Dans mon atelier, je travaille toujours avec de la musique. J’écoute surtout du jazz mais je suis un omnivore musical. J’écoute rarement des chansons et jamais en italien, ça risquerait de me distraire…
Peux-tu en quelques mots nous parler de tes projets présents et à venir ?
Je travaille actuellement sur le troisième tome de Monte Cristo qui conclura la série. Je n’ai pas encore de projet clairement arrêté mais ça pourrait bien être de la science-fiction, ça me manque énormément.
Au cours d ces deux dernières années, j’ai commencé à travailler sur des films et des jeux, en travaillant surtout sur des storyboards. Mais je ne peux rien dire, car aucun des projets n’a encore été publié ou annoncé…
Tous médias confondus, quels sont tes derniers coups de cœur ?

# La liste
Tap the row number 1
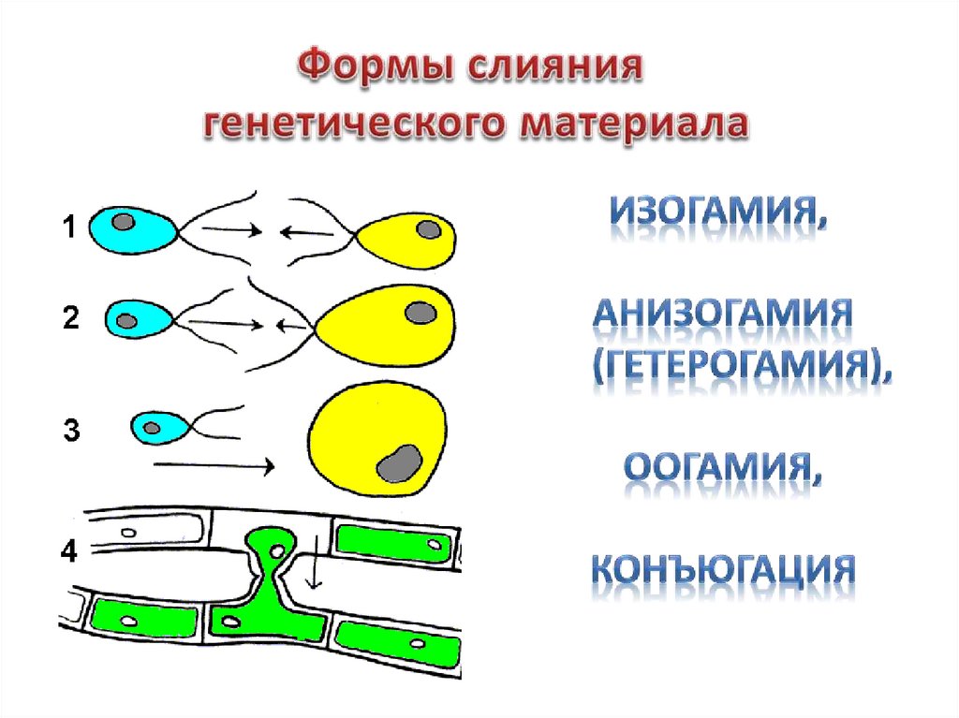(x=69, y=227)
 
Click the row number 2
(x=70, y=317)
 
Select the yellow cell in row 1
(x=412, y=240)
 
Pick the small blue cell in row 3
(x=159, y=428)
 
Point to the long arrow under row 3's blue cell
(x=214, y=464)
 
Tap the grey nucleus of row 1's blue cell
(x=124, y=223)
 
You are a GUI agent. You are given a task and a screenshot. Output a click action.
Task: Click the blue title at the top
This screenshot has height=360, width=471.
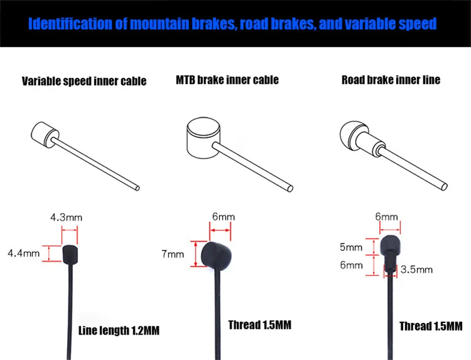coord(233,24)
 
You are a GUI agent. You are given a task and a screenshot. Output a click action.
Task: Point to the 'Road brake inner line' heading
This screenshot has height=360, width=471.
coord(390,80)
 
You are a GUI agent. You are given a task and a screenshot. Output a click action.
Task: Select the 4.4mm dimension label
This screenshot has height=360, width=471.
coord(23,254)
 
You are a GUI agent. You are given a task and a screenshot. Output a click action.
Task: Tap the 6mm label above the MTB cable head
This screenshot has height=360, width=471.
coord(223,217)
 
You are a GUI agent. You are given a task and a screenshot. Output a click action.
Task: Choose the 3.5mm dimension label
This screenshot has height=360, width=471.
coord(417,270)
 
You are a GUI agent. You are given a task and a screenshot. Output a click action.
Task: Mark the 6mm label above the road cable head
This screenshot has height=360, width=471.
coord(387,217)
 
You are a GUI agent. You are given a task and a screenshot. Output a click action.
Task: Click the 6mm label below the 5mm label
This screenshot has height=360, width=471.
coord(351,265)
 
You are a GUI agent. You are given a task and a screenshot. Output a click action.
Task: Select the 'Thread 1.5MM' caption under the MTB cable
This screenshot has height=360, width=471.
coord(260,325)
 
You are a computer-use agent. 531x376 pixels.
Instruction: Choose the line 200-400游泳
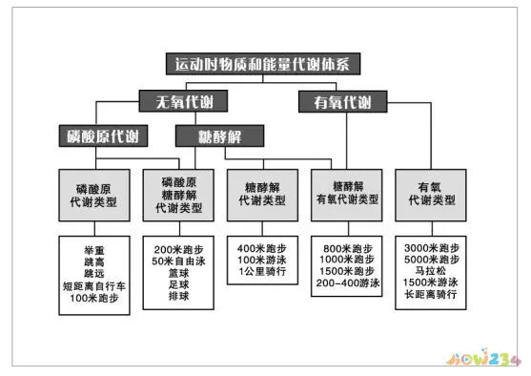[348, 284]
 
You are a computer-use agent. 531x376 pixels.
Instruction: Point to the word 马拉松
[435, 271]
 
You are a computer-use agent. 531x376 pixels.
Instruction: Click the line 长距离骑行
[435, 296]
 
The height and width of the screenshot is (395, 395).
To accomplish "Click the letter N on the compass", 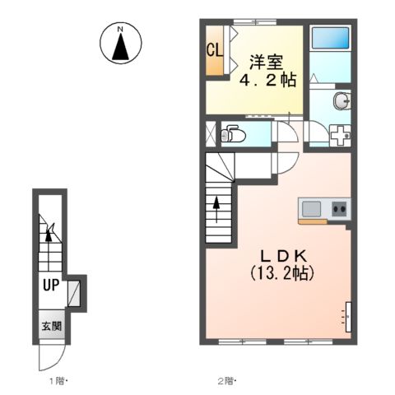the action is coord(120,29).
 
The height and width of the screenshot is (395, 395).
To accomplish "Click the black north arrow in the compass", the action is coord(120,47).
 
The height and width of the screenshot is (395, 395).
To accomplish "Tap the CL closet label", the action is coord(215,50).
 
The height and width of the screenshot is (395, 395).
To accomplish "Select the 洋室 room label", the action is coord(266,63).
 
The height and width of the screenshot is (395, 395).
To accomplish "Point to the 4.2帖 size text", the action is coord(268,80).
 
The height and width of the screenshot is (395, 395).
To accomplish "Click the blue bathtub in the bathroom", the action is coord(331,38).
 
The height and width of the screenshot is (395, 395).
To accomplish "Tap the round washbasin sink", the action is coord(341,101).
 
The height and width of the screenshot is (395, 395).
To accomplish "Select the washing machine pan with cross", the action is coord(341,135).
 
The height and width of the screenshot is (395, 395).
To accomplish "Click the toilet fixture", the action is coord(233,134).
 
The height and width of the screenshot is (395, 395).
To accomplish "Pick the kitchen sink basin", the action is coord(311,209).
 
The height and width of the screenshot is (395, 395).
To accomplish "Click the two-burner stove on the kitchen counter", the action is coord(340,209).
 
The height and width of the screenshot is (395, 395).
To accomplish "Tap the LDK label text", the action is coord(283,257).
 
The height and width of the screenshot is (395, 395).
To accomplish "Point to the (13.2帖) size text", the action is coord(282,273).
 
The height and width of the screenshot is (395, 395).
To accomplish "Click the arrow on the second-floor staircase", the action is coord(216,209).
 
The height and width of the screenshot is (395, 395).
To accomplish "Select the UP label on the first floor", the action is coord(51,285).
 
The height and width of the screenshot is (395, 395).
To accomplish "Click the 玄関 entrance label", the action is coord(52,326).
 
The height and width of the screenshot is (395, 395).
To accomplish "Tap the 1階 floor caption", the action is coord(58,381).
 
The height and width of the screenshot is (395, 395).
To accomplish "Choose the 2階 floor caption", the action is coord(227,381).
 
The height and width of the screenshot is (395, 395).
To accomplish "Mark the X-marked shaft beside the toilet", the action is coord(211,134).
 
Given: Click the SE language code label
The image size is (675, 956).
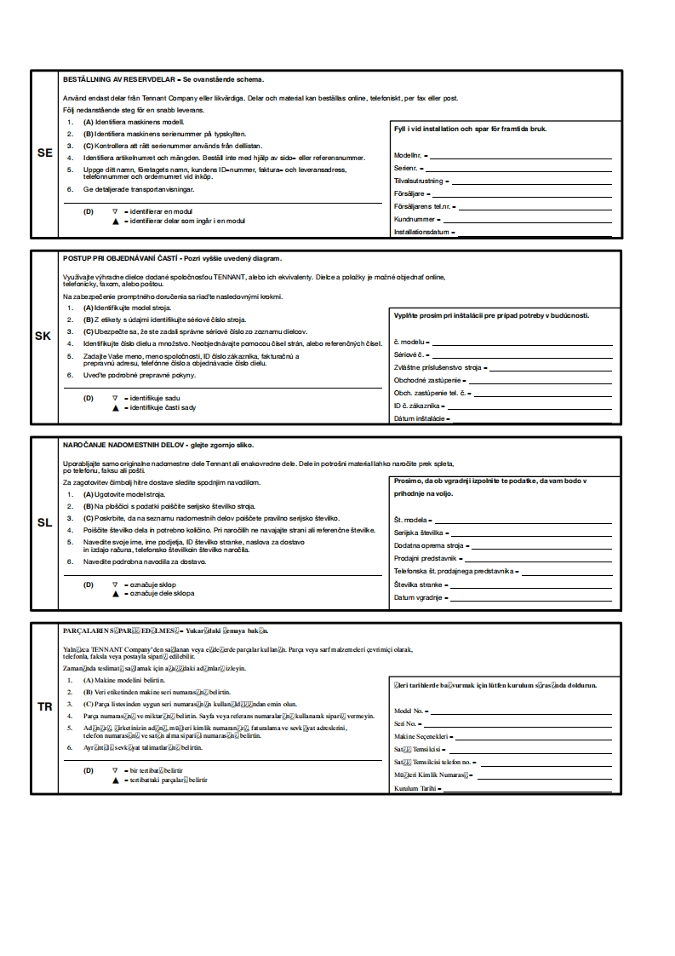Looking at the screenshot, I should (x=45, y=153).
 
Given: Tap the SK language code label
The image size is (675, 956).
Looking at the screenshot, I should (x=43, y=336).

# Exercices
1/ Écris l'extrait d'entretien en entier, sans rien y changer.
2/ Renvoie sans aucune modification les lignes de la liste qui vont de son début jusqu'à la ligne contenant « coord(233,24) », celle-ci comprise. Omets les images dans ta réponse.

# Réponses par exercice
1/
Dans mon atelier, je travaille toujours avec de la musique. J’écoute surtout du jazz mais je suis un omnivore musical. J’écoute rarement des chansons et jamais en italien, ça risquerait de me distraire…
Peux-tu en quelques mots nous parler de tes projets présents et à venir ?
Je travaille actuellement sur le troisième tome de Monte Cristo qui conclura la série. Je n’ai pas encore de projet clairement arrêté mais ça pourrait bien être de la science-fiction, ça me manque énormément.
Au cours d ces deux dernières années, j’ai commencé à travailler sur des films et des jeux, en travaillant surtout sur des storyboards. Mais je ne peux rien dire, car aucun des projets n’a encore été publié ou annoncé…
Tous médias confondus, quels sont tes derniers coups de cœur ?

2/
Tap the row number 1
(x=69, y=227)
 
Click the row number 2
(x=70, y=317)
 
Select the yellow cell in row 1
(x=412, y=240)
 
Pick the small blue cell in row 3
(x=159, y=428)
 
Point to the long arrow under row 3's blue cell
(x=214, y=464)
 
Tap the grey nucleus of row 1's blue cell
(x=124, y=223)
 
You are a GUI agent. You are given a task and a screenshot. Output a click action.
Task: Click the blue title at the top
This screenshot has height=360, width=471.
coord(233,24)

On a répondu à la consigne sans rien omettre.